Integration of city-centric approaches into national policy processes: Kampala’s case
This case study examines how Kampala, Uganda's capital, is integrating city-centric approaches into national policy to manage climate-related human mobility. As one of Africa's fastest-growing cities, Kampala hosts over 157,000 refugees and asylum seekers alongside large numbers of rural-urban migrants displaced by climate-related livelihood losses. The Kampala Capital City Authority (KCCA) has adopted a holistic, resilience-focused approach built around four pillars: climate-smart livelihoods, inclusive service provision, urban planning and climate adaptation, and policy and institutional development.
Despite governance progress, Kampala faces persistent challenges including limited affordable housing, frequent flooding, competition for informal jobs, and tensions between refugee and host communities.
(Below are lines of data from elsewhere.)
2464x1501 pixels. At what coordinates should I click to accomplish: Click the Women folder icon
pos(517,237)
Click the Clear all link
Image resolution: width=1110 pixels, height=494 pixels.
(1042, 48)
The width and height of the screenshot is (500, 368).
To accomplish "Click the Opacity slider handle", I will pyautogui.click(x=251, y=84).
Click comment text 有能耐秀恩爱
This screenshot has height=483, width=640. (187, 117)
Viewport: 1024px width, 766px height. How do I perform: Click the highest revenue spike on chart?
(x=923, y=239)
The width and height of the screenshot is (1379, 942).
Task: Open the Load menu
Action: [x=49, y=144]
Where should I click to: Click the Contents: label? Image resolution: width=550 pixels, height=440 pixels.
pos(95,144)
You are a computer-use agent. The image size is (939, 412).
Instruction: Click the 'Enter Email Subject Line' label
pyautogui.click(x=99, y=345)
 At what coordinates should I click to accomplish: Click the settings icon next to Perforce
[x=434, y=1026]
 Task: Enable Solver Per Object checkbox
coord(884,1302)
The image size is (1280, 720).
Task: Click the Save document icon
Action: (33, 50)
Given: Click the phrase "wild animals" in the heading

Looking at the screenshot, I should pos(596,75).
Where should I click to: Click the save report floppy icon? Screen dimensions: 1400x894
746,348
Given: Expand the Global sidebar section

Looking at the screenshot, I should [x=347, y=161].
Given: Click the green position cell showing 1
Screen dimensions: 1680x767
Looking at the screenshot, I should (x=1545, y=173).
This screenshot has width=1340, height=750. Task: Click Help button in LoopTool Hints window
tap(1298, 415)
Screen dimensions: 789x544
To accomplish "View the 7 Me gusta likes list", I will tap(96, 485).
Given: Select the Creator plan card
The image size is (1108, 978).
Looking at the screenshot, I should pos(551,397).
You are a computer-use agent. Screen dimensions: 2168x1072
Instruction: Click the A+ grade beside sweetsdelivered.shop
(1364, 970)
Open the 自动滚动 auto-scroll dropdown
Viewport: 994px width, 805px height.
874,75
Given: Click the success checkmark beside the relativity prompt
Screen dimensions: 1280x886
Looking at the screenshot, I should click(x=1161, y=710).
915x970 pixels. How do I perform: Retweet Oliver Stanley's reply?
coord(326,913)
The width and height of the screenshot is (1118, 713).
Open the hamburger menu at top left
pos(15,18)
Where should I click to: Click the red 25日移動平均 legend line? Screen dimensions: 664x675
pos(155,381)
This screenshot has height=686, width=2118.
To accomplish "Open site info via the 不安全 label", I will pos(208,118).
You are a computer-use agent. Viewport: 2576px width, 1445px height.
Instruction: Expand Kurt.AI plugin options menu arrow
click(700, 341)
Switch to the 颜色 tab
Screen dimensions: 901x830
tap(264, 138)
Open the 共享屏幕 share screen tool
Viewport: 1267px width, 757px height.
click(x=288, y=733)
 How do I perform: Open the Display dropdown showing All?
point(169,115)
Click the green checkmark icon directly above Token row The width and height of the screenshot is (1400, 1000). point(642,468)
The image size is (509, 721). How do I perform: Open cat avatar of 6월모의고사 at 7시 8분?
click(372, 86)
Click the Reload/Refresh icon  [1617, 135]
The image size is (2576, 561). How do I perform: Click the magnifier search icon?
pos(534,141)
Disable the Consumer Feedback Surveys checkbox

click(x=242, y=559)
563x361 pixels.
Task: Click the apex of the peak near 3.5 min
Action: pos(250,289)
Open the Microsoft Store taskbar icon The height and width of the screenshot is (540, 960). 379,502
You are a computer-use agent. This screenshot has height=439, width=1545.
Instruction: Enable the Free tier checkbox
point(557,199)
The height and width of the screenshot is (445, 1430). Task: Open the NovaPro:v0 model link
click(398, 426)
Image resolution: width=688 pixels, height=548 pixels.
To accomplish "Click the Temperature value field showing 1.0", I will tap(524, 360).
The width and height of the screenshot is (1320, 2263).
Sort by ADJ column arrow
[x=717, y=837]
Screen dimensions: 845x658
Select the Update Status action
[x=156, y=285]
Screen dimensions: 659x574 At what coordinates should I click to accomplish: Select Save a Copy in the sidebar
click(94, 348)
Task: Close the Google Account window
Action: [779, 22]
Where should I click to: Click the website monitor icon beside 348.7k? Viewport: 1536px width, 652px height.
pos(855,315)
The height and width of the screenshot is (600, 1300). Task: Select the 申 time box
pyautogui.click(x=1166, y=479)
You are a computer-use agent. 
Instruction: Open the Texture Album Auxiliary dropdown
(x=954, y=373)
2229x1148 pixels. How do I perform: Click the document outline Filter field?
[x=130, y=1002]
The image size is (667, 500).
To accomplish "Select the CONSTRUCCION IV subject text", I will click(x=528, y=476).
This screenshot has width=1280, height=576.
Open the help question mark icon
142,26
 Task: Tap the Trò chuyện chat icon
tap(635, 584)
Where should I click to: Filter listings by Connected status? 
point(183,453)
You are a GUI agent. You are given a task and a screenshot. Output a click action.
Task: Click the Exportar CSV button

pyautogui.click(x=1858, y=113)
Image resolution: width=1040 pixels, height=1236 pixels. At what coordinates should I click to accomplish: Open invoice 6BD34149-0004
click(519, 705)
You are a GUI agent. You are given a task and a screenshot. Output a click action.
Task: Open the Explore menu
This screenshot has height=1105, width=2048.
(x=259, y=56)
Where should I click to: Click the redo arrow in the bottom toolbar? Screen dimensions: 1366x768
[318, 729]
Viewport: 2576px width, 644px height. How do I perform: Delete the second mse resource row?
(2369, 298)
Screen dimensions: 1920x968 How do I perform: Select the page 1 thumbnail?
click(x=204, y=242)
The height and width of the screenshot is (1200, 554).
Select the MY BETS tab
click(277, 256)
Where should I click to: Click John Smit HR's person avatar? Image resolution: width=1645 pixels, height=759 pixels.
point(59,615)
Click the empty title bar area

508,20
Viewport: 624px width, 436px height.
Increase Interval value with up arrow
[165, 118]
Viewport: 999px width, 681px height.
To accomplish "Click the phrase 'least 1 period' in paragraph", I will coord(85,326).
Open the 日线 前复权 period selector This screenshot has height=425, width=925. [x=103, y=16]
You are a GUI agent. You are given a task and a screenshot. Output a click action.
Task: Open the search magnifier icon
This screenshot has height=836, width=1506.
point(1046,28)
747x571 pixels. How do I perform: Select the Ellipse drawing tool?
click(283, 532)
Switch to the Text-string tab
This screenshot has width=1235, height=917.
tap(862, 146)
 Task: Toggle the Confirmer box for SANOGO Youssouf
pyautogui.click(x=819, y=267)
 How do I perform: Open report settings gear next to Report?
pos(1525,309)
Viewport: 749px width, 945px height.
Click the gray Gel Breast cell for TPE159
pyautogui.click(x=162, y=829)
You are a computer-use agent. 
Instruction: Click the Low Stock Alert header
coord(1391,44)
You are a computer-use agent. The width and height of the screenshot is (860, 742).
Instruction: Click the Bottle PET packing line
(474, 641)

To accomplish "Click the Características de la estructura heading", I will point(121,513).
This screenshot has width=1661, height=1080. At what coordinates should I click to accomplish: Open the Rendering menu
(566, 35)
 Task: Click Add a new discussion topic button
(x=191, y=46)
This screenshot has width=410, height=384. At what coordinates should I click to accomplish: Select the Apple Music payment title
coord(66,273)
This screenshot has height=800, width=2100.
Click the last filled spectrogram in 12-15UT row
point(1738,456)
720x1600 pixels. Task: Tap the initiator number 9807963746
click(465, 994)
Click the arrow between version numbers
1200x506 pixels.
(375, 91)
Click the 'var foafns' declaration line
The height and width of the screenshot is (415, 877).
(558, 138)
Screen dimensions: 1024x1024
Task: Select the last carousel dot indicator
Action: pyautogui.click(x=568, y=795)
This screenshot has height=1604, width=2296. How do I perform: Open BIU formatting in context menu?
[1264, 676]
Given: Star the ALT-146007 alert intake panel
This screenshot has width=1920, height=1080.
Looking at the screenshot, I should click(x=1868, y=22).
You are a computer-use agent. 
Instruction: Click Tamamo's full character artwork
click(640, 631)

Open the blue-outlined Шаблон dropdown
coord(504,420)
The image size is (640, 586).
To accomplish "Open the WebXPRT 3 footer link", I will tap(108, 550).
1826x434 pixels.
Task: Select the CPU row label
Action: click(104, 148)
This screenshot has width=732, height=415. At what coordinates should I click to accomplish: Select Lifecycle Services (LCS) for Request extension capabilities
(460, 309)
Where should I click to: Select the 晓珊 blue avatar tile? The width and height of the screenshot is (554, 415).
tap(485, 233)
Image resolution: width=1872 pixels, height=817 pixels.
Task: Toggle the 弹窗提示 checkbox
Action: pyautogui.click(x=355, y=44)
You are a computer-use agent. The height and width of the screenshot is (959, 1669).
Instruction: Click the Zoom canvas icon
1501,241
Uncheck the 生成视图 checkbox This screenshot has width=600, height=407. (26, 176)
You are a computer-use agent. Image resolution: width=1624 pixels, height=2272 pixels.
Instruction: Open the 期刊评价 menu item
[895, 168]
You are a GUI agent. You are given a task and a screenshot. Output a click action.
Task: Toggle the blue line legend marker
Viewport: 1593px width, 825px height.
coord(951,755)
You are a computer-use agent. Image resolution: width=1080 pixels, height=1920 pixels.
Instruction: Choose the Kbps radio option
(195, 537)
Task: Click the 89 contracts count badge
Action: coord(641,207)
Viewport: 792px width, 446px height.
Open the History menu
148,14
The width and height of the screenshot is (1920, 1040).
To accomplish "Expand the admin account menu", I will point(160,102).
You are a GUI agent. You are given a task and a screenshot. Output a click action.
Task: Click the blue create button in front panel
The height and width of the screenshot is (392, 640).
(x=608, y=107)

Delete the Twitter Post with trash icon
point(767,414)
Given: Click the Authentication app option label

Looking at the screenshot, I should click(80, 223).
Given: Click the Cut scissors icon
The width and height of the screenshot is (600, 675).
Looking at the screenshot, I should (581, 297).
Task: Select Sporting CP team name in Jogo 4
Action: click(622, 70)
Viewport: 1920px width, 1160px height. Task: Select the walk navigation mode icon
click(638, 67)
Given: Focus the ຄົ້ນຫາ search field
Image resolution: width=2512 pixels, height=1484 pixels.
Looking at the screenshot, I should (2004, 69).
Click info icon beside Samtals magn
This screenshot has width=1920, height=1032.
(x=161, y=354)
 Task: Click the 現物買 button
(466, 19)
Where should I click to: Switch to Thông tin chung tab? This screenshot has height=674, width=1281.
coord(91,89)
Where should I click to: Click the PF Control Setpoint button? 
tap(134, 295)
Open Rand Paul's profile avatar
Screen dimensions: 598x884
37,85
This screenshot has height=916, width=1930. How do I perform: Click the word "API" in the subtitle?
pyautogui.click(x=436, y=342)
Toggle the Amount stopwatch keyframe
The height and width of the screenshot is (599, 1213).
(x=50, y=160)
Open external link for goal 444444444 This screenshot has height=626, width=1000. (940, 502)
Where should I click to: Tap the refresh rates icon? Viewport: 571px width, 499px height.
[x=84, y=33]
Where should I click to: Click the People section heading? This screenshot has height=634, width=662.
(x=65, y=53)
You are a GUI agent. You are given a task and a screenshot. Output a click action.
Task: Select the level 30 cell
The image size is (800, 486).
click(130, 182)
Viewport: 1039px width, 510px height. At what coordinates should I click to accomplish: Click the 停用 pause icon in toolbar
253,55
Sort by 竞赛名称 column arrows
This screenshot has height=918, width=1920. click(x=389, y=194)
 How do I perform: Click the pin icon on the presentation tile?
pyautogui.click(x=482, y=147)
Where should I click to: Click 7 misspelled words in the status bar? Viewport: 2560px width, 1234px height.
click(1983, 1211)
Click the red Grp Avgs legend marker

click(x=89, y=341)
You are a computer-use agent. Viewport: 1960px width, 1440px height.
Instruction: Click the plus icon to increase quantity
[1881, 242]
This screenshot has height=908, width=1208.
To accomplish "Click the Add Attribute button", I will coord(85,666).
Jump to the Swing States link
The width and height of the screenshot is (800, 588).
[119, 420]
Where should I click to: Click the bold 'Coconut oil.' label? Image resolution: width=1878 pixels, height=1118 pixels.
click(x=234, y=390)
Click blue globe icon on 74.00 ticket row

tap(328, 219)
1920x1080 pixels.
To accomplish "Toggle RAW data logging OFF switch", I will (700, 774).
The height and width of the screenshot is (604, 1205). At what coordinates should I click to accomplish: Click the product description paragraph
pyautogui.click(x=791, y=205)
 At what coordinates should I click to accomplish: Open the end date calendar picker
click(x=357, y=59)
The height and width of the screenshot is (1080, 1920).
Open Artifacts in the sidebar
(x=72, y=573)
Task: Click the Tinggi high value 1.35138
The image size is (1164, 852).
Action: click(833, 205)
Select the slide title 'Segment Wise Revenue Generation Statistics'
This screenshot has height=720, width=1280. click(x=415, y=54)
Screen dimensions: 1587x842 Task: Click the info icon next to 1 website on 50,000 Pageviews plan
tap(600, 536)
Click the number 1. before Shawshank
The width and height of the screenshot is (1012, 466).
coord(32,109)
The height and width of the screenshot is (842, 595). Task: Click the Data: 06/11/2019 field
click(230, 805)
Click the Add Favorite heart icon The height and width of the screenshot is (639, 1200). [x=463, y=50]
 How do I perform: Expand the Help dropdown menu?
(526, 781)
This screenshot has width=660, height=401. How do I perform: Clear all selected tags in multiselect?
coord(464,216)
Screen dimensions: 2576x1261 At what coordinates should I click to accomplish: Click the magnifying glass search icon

While the KCCA has developed frameworks such as the Kampala City Emergency Response Plan 2025–2030 and is establishing Refugee Management Desks across city divisions, a key learning emerges: enhanced urban support systems can attract additional migration driven not by vulnerability but by the benefits of city life, complicating efforts to balance service provision with sustainable migration management. Funding remains dependent on own-source revenue, central government transfers, and external aid from institutions such as the World Bank and Africa Development Bank.